### What to do:
Only these lines of the data below are wanted: the one with "Instruction: Click the notification bell icon", the one with "has height=912, width=1312.", and any lines between them, each repeated exactly.
• • • • • • •
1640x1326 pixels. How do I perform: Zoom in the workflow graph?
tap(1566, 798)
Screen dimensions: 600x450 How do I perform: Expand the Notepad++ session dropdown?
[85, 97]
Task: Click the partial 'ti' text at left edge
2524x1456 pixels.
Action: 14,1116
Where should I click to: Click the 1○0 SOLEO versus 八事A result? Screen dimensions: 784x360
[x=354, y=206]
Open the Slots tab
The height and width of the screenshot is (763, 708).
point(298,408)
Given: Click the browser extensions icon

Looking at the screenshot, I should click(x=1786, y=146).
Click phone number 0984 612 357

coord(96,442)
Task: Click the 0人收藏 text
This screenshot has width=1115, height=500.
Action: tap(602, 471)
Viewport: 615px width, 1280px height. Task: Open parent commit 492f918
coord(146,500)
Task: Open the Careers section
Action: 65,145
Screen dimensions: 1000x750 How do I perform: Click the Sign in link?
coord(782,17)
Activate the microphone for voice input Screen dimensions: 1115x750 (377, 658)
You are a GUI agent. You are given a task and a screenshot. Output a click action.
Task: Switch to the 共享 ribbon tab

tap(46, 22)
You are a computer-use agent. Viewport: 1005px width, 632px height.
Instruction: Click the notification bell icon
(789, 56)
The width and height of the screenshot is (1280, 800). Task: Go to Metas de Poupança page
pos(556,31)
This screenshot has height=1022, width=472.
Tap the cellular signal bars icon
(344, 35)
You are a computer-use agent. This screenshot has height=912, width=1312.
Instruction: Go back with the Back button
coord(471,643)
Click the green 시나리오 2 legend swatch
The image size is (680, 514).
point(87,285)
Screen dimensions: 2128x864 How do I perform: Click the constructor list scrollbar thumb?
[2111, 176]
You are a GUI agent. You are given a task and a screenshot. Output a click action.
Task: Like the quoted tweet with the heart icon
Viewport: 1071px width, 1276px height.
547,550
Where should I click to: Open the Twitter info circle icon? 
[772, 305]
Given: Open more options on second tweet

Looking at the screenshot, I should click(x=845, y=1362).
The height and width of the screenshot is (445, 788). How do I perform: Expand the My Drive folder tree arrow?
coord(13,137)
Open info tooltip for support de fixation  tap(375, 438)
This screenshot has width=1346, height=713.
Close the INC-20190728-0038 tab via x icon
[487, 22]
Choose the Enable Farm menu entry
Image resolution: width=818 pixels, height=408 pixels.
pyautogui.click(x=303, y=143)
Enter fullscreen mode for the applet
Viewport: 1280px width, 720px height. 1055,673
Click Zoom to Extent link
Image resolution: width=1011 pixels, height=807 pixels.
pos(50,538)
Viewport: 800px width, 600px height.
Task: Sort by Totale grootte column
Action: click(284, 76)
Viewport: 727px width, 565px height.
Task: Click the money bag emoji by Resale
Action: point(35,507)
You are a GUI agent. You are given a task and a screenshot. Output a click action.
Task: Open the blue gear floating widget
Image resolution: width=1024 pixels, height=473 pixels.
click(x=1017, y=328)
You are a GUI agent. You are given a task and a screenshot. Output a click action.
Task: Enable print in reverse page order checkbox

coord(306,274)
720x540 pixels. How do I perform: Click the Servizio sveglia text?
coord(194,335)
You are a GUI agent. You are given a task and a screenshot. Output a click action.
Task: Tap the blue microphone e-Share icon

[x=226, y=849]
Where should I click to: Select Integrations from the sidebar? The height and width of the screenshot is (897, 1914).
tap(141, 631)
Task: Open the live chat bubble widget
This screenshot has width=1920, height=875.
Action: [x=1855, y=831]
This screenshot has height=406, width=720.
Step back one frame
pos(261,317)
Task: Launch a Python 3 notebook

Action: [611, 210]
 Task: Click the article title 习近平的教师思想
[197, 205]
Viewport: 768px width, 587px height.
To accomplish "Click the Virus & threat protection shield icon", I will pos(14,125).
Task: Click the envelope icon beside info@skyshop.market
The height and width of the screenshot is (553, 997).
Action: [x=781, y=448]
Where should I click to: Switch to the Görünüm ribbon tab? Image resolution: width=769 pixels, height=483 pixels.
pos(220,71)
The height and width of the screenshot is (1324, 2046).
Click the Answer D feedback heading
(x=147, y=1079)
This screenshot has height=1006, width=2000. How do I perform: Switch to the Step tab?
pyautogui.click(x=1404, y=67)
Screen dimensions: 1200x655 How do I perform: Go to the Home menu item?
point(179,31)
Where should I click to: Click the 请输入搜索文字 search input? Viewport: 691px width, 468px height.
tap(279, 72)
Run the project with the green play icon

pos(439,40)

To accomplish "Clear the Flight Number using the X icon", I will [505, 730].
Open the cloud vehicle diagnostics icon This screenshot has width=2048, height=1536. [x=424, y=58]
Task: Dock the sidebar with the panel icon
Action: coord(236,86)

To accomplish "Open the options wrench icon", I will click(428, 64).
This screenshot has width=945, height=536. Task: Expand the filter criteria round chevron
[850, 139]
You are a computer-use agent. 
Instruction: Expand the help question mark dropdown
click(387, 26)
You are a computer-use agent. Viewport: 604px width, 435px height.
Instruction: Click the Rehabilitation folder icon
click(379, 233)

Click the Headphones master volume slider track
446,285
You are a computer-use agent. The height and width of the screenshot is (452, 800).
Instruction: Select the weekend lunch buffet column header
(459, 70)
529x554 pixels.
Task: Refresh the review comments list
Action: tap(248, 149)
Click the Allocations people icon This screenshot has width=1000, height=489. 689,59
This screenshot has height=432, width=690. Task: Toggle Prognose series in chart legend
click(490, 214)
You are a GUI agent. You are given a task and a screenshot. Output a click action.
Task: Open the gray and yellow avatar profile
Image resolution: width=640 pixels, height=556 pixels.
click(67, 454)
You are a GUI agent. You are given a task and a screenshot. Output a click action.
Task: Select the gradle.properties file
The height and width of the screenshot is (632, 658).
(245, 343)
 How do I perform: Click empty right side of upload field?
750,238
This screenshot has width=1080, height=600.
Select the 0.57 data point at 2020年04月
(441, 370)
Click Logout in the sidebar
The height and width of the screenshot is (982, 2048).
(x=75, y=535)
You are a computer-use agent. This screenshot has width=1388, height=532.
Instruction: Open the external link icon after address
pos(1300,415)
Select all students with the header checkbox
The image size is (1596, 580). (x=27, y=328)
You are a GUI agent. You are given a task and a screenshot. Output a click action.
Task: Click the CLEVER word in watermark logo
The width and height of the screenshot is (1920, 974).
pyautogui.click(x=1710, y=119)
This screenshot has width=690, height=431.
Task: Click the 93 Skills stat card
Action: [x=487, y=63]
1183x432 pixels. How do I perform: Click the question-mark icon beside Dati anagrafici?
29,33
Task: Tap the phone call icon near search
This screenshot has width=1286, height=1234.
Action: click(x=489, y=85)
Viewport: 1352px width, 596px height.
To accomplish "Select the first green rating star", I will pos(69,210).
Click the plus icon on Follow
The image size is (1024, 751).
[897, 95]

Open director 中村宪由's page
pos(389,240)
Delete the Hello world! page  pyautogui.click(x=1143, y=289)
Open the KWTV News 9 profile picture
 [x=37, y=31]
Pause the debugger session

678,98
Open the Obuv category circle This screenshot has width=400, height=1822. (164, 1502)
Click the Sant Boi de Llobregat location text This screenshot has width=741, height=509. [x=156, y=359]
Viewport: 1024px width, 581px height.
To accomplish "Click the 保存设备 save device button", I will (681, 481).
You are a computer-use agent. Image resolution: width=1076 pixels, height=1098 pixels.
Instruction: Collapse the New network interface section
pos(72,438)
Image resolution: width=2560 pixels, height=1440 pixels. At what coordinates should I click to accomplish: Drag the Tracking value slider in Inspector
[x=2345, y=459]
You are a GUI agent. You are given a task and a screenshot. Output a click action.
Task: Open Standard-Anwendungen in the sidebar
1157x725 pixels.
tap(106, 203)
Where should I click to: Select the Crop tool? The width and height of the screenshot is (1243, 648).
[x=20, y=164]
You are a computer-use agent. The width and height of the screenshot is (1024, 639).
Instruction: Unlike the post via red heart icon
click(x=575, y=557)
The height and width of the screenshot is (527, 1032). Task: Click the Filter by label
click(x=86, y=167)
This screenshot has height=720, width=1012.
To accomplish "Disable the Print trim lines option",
• • • • • • •
### Solution to this exercise:
Instruction: Click the notification bell icon
(789, 56)
The width and height of the screenshot is (1280, 800). Task: Go to Metas de Poupança page
pos(556,31)
This screenshot has height=1022, width=472.
Tap the cellular signal bars icon
(344, 35)
You are a computer-use agent. This screenshot has height=912, width=1312.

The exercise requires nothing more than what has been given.